L’exemple de la communauté d’énergie de Brooklyn est la plus célèbre puisque qu’elle réinvente le modèle de réseau d’énergie traditionnel, avec le concept de réseau d’énergie commun. Bien que le fournisseur d’électricité maintienne toujours le réseau électrique qui garanti la stabilité de l’électricité, l’énergie réelle est générée, stockée et échangée localement par les membres de la communauté, pour un modèle d’énergie propre plus résilient et durable. Le système est composé de prosumers munis de panneaux solaires. La technologie blockchain est utilisée pour gérer les transferts de monnaie virtuelle entre participants (Lire : Les blockchains au service de l’énergie).

 

3. Architecture et technologie

L’architecture et les technologies des communautés locale d’énergie repose sur la technologie des réseaux électriques et d’énergie intelligents et des microgrids. Un exemple typique est représenté sur la Figure 8.

 

Fig. 8 : Architecture d’une communauté d’énergie

 

Le système peut comprendre :

  • Des réseaux d’énergie (électricité, chaleur, gaz)

*TÂCHE COURTE 1*:
Réécrivez les entrées à partir de leur première ligne et arrêtez-vous après la ligne qui contient « ADD is located at coordinates (1513, 9). », en remplaçant « screenshot » par « image » sans rien modifier d’autre. N’incluez pas les images dans votre réponse.

*ENTRÉES FOURNIES*:
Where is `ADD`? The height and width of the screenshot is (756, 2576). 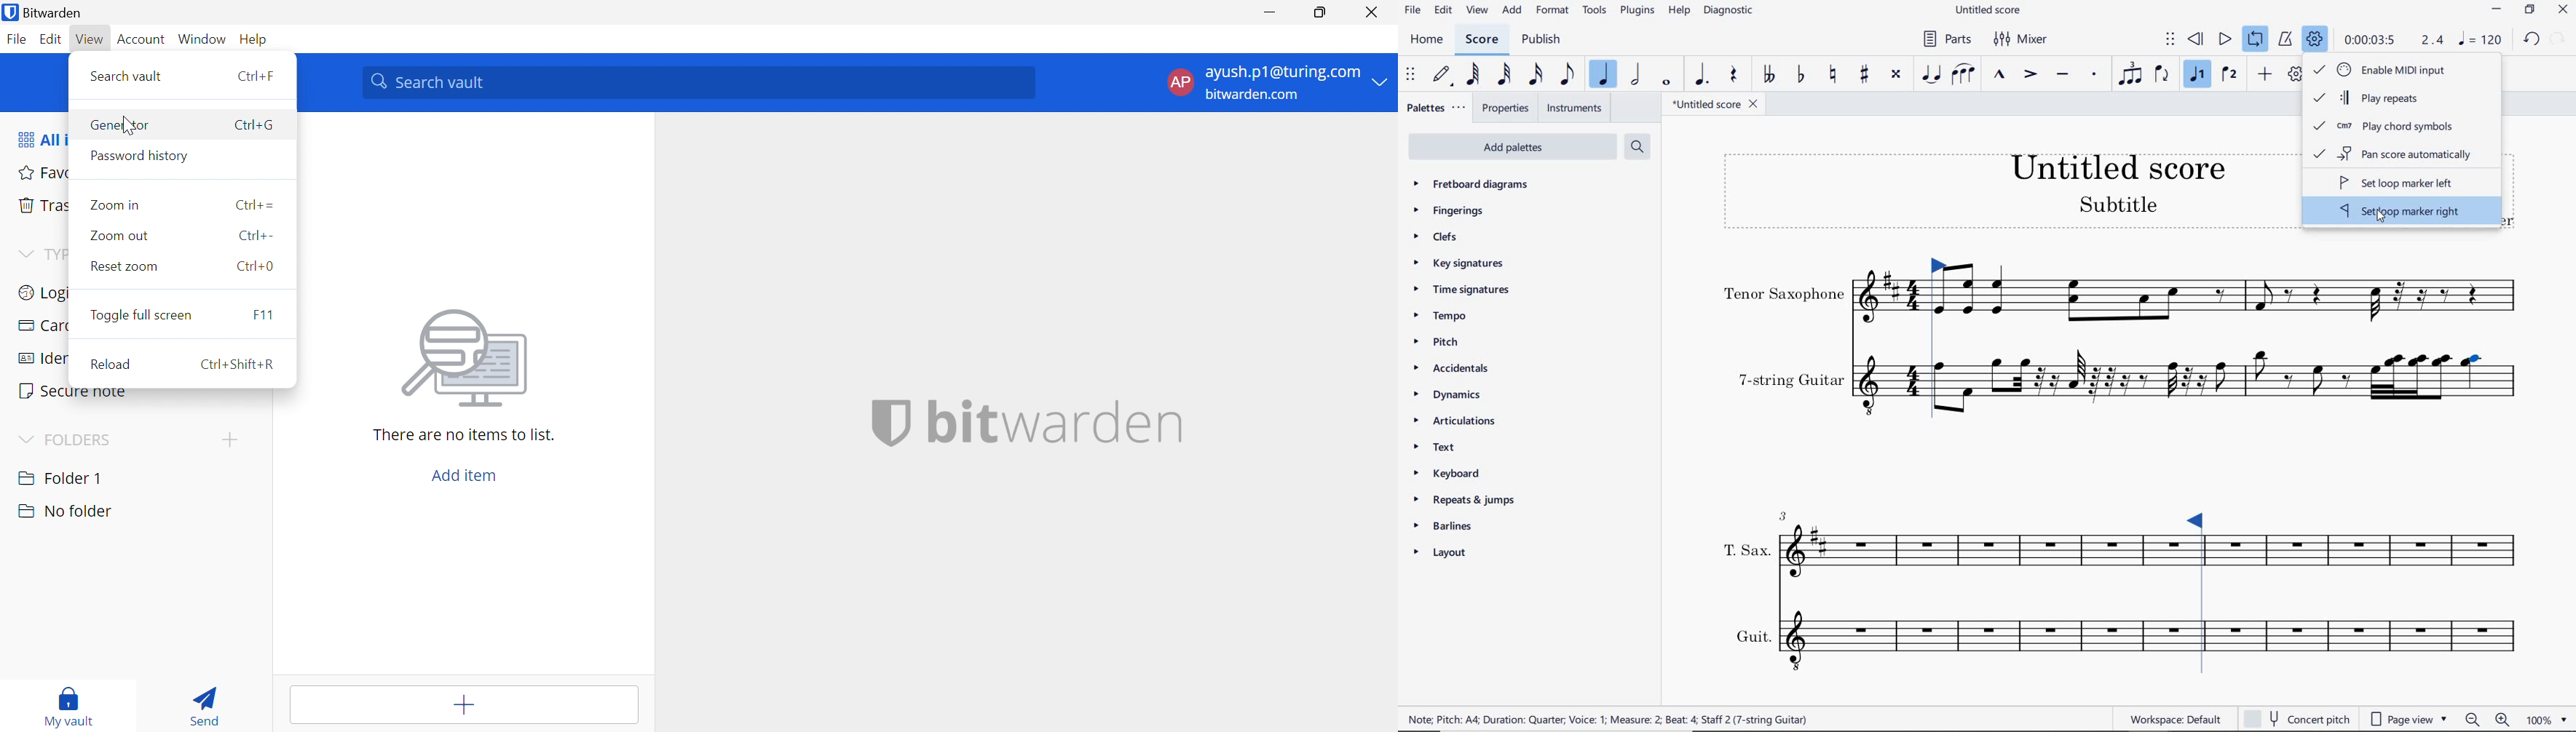
ADD is located at coordinates (1513, 9).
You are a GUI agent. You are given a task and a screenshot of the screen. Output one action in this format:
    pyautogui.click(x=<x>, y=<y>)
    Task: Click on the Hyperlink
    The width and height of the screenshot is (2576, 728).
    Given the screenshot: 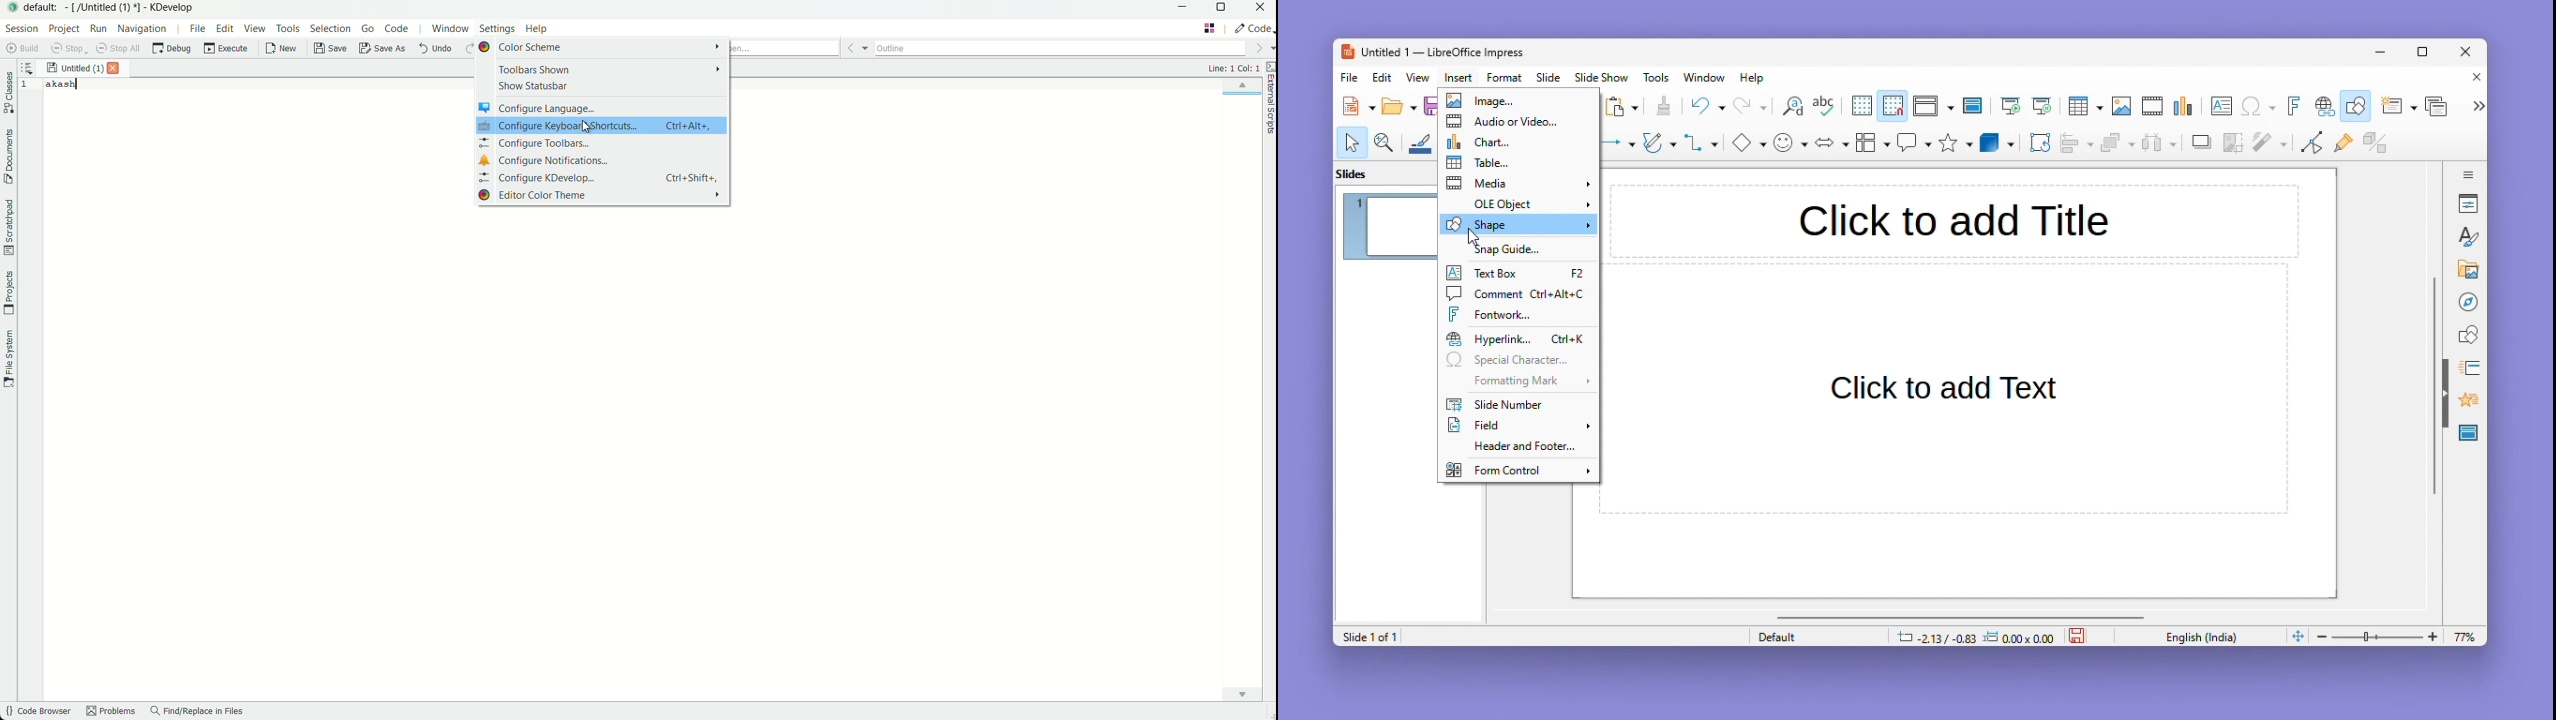 What is the action you would take?
    pyautogui.click(x=2322, y=108)
    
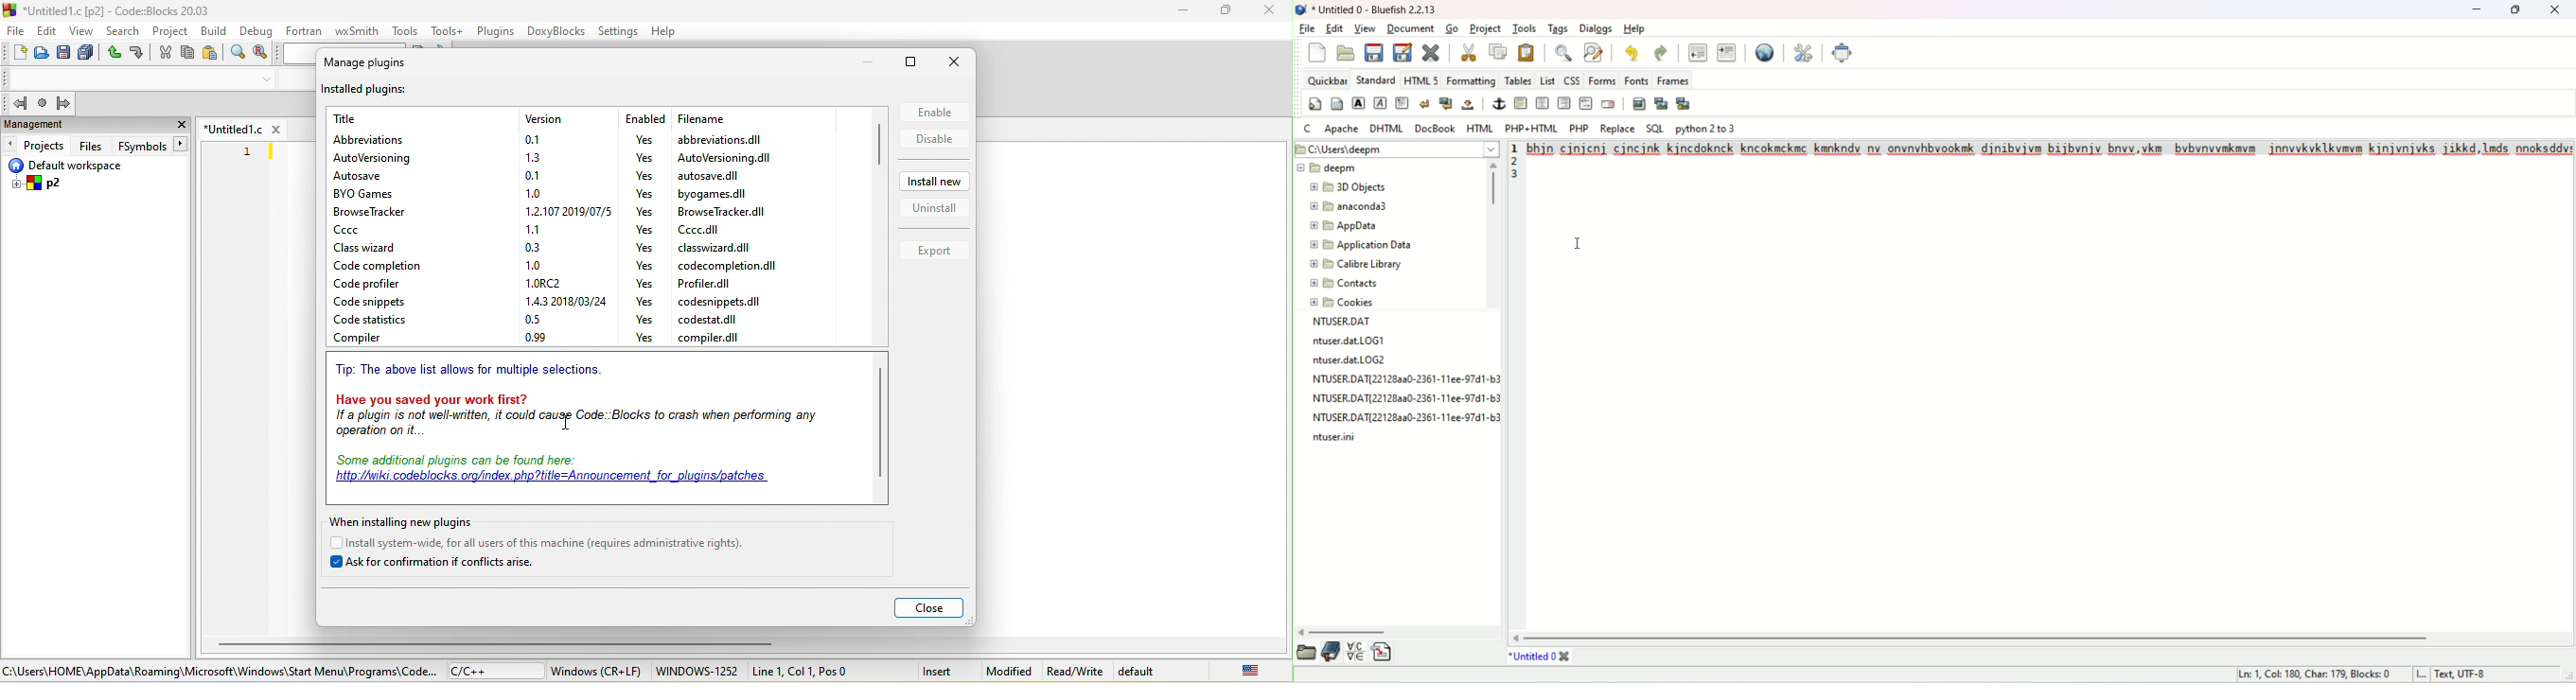 The image size is (2576, 700). I want to click on DOCBOOK, so click(1437, 128).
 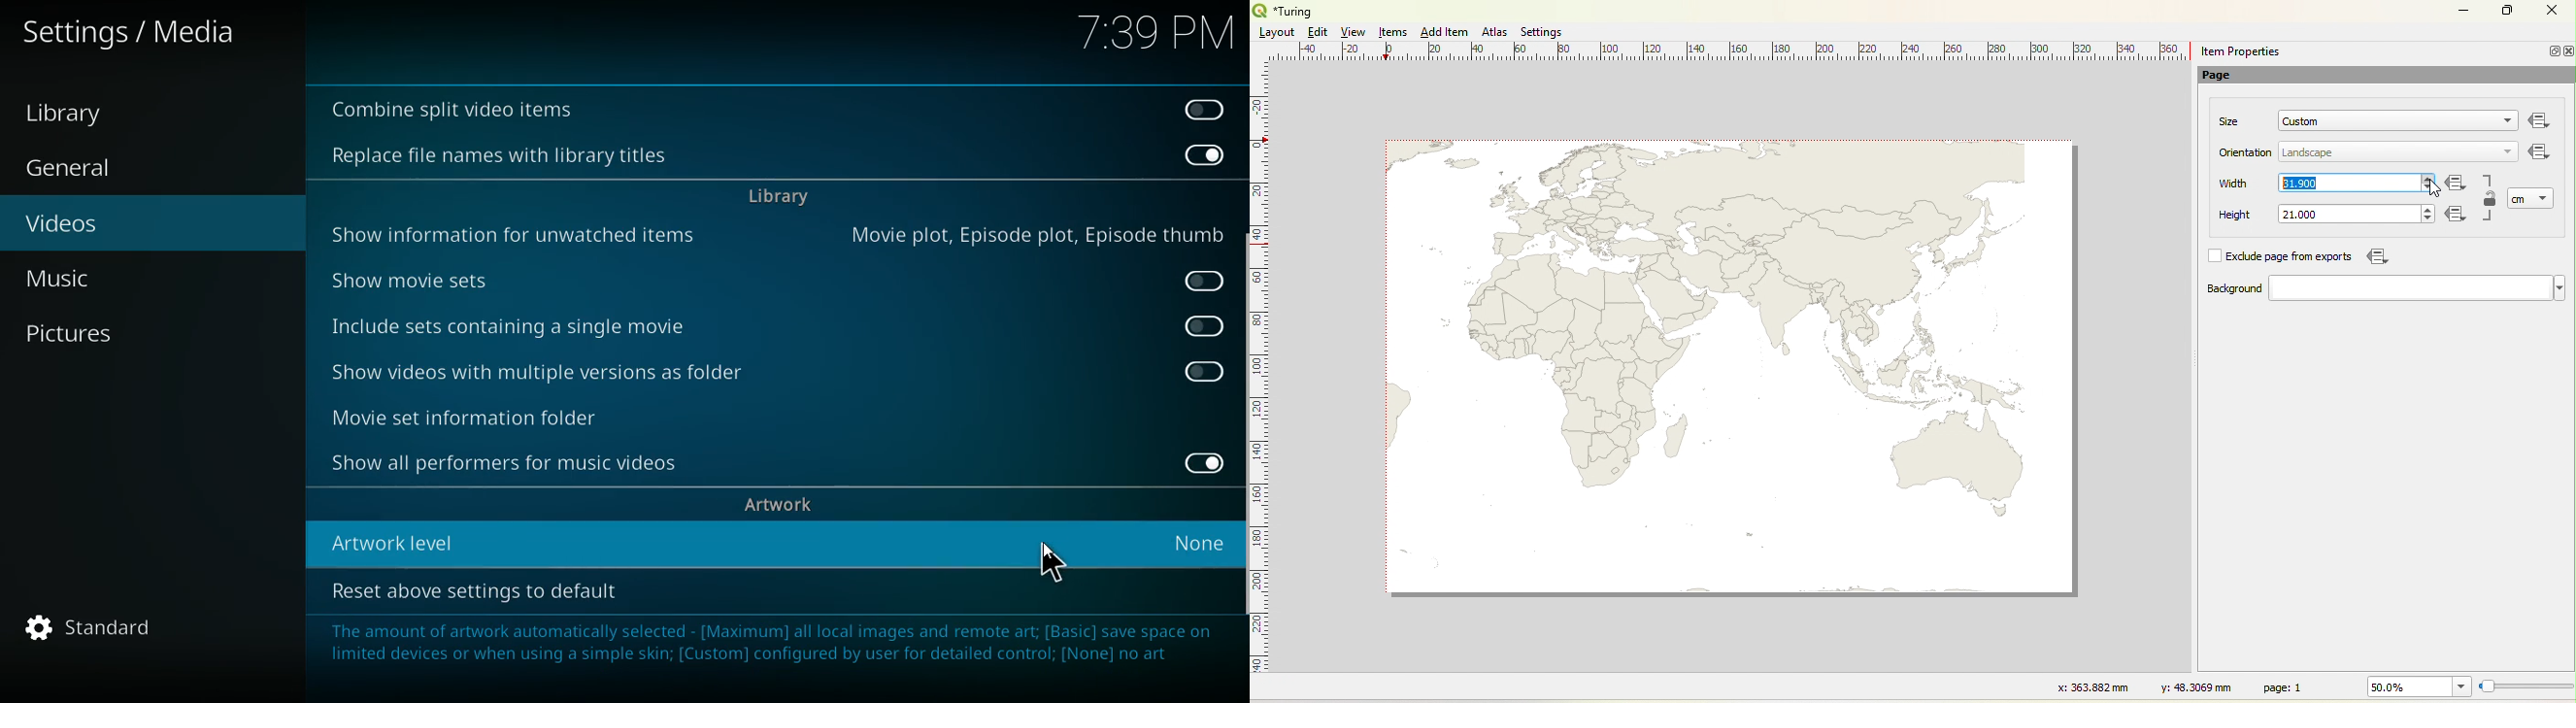 What do you see at coordinates (134, 33) in the screenshot?
I see `Settings/Media` at bounding box center [134, 33].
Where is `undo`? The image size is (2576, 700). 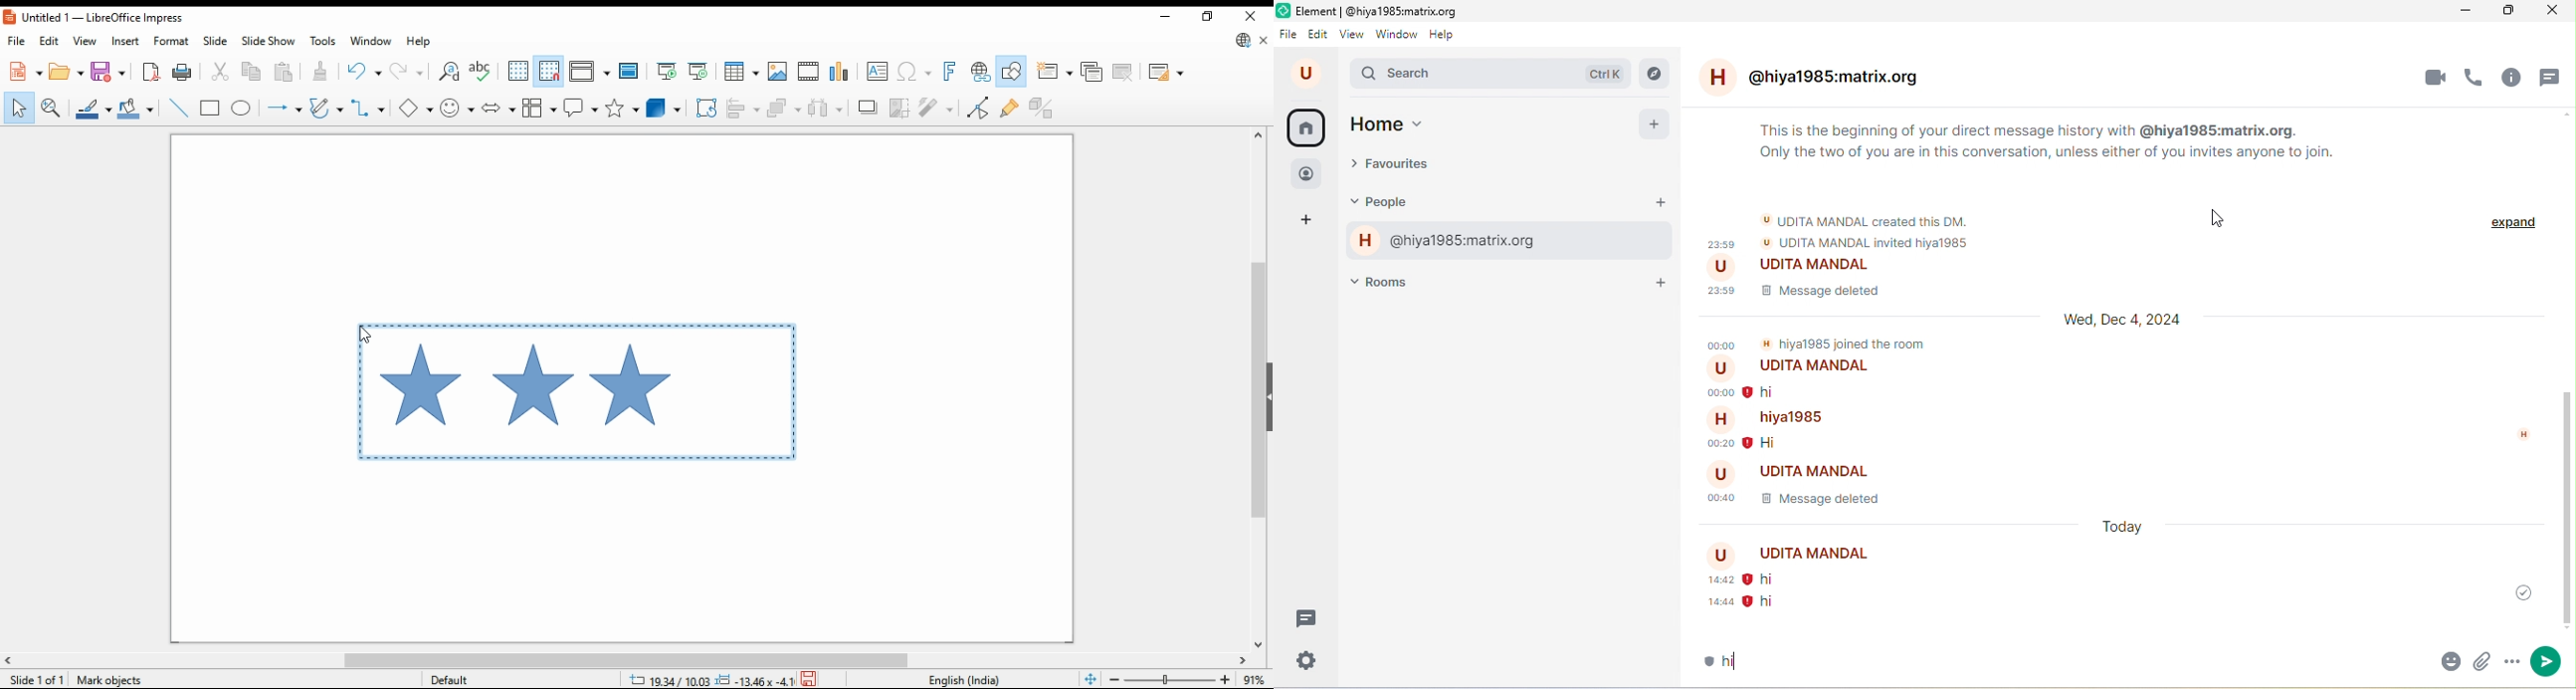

*TÂCHE COURTE 2*:
D’après le passage, à quoi sert la technologie blockchain dans la communauté d’énergie de Brooklyn ?

*RÉPONSE COMPLÈTE 1*:
Where is `ADD`? The height and width of the image is (756, 2576). 
ADD is located at coordinates (1513, 9).

*RÉPONSE COMPLÈTE 2*:
Elle sert à gérer les transferts de monnaie virtuelle entre participants.